Ma come? «Chiedendo il nome a chi incontrate e pronunciando i nomi degli altri con amore». E questo non per mettersi a posto la coscienza, ma per continuare a fare e a porsi domande, «perché chi domanda resta “inquieto” e l’inquietudine è il miglior rimedio all’abitudine, a quella normalità piatta che anestetizza l’anima».
«Fate domande a Dio»
Da qui un secondo invito: «Le domande che avete dentro, quelle importanti, che riguardano i vostri sogni, gli affetti, i desideri più grandi, la speranza e il senso della vita, non tenetele per voi, ma rivolgetele a Gesù. Chiamatelo per nome, come fa Lui con voi. Portategli i vostri interrogativi e confidategli i vostri segreti, la vita delle persone care, le gioie e le preoccupazioni e anche i problemi dei vostri Paesi e del mondo. Allora scoprirete una cosa nuova, sorprendente: che quando si domanda al Signore, quando ogni giorno gli si apre il cuore, quando si prega davvero, accade un ribaltamento interiore. Così Dio entra in dialogo con noi e ci fa maturare in ciò che conta davvero: dare la vita».
«Tutti abbiamo i nostri timori, non è quello il punto: siamo umani. Il punto è che cosa fare delle paure che abbiamo. Dio ci chiama proprio nelle nostre paure, nelle nostre chiusure e solitudini. Non chiama quelli che si sentono capaci, ma rende capaci quelli che chiama. Il Signore ha fatto meraviglie con Abramo, che era anziano e si sentiva arrivato, con Mosè che aveva paura di parlare perché balbettava, con Pietro che era impulsivo e sbagliava spesso, con Paolo che si era macchiato di grandi malefatte. Nessuno di loro era perfetto, ma tutti loro si sono legati al Signore. Sono stati “connessi” con Lui. Ecco il segreto».
Un restare connessi non agli onnipresenti social, ma al Vangelo che, nel brano di Luca 10 poco prima proclamato, racconta della missione affidata da Gesù a discepoli impreparati e impauriti, inviati senza «borsa, né sacca, né sandali», per le strade del mondo. Affrontando con coraggio la vita, con un “sì’ nel cuore come fece Maria, «che, specialmente in questi giorni, ci tiene per mano e ci indica la via. Lei, «la creatura più grande della storia, non perché avesse una cultura superiore o abilità speciali, ma perché non si è mai staccata da Dio», conclude Francesco.

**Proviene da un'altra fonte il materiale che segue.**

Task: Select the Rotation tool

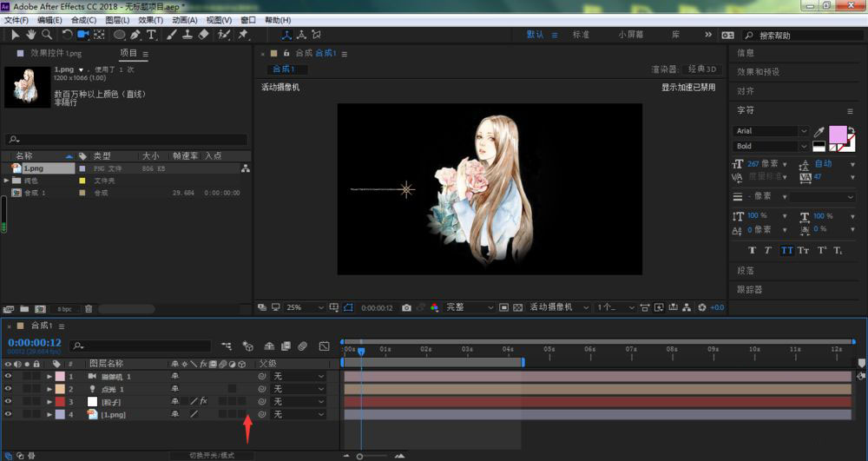Action: tap(67, 35)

Infine, dopo la recita del Padre Nostro, la benedizione finale e il momento di invio, prima che il mare umano di giovani rompa le righe in un “chiasso” nutrito di speranza e di voglia di vivere. Come racconta Bianca, che viene da Milano e che non si è «persa una parola di quello che mi ha detto il Papa». Ed evidentemente nemmeno delle litanie dei Santi, in cui sono stati citati – e lo sottolinea – don Bosco e la santità italiana giovane e della porta accanto, Chiara Luce Badano e, accolto da un applauso, Carlo Acutis.